Material and methods
Between January 1985 and August 1995, among 242 patients who underwent a modified Fontan procedure, 99 patients (41% of the series) had AVVR ranging in degree from 1 to 4, for which concomitant repair of the AVVR was done in the majority of cases. The degree of AVVR (Sellers classification) was evaluated by retrograde cineventriculography at preoperative catheterization in all cases and was reevaluated approximately 2 months (60 ± 95.3 days) after the modified Fontan procedure in 78 of 87 short-term survivors. On average, the degree of AVVR was 1.6 ± 0.7, and 49 cases had higher than grade 2 regurgitation. Those with trivial regurgitation by preoperative Doppler echocardiography were excluded
(Table I).Ages at operation ranged from 1 to 27 years (mean 9.95 ± 5.8 years)

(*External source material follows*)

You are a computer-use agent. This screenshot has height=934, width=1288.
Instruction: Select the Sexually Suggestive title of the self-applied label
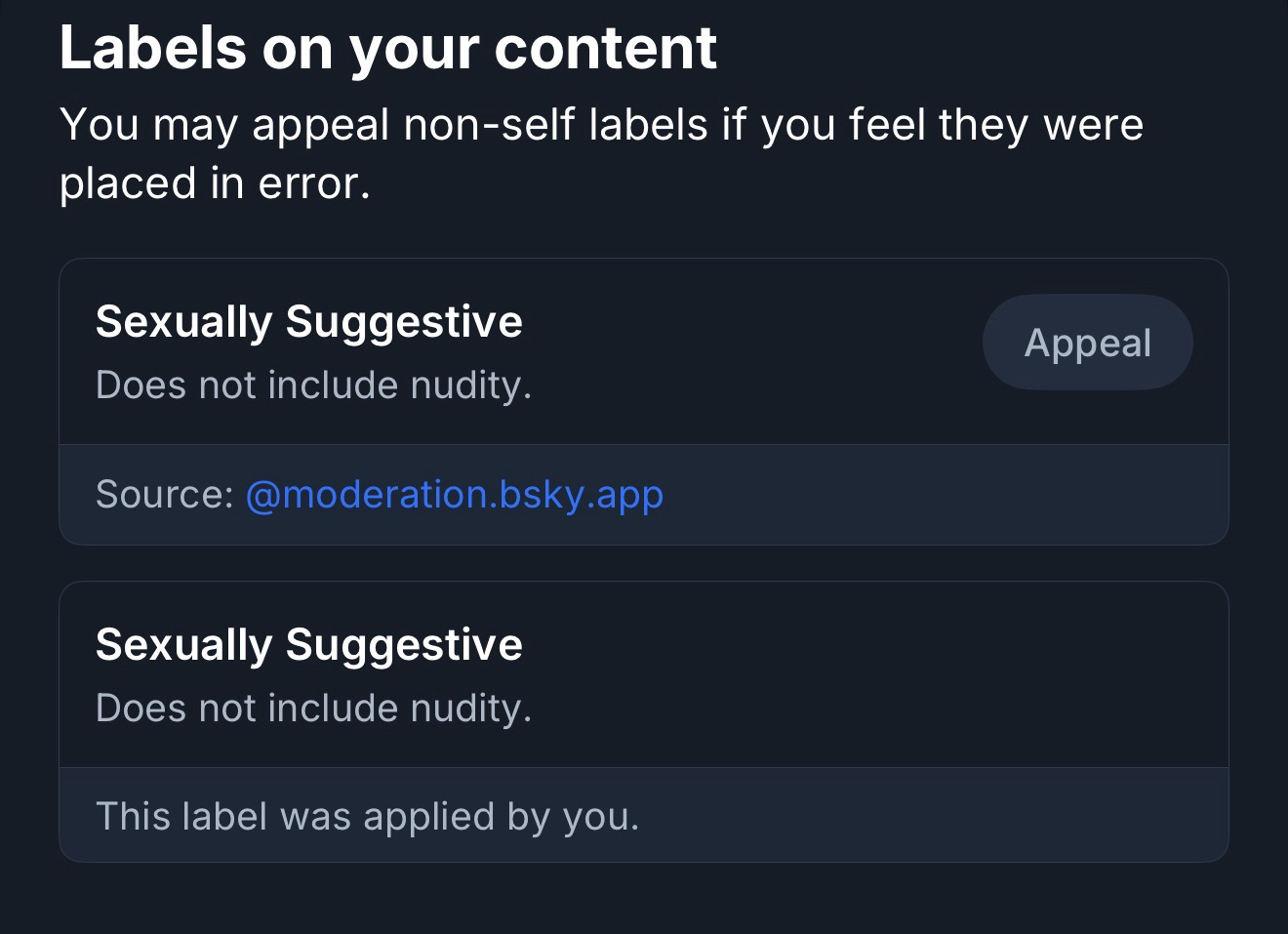pos(308,645)
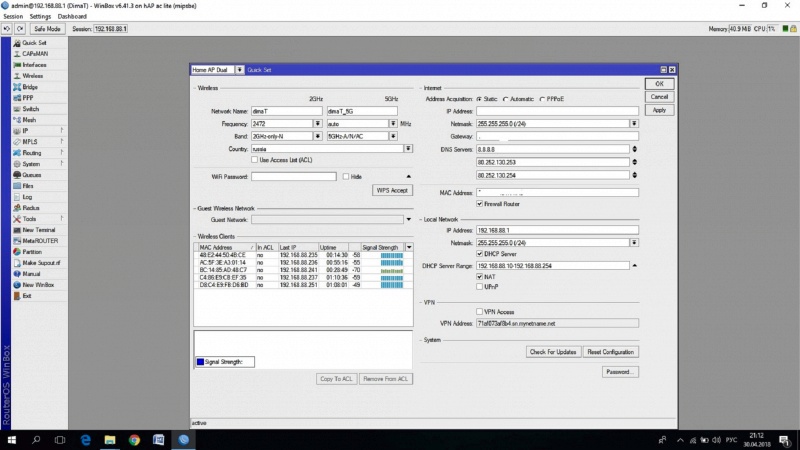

(Table II), and the male-to-female ratio was 61 to 38. Anomalies consisted of 31 cases of univentricular heart of the right ventricular type, 14 of univentricular heart of the left ventricular type, 7 of classic tricuspid atresia, and 47 other anomalies with biventricular heart including 18 cases with double-outlet right ventricle, 16 with complex atrioventricular (AV) canal defect, 8 with AV discordant anomalies, 4 with complete transposition associated with ventricular imbalance, and 1 with discordant crisscross heart. There were 24 cases of polysplenia and 25 had asplenia syndrome.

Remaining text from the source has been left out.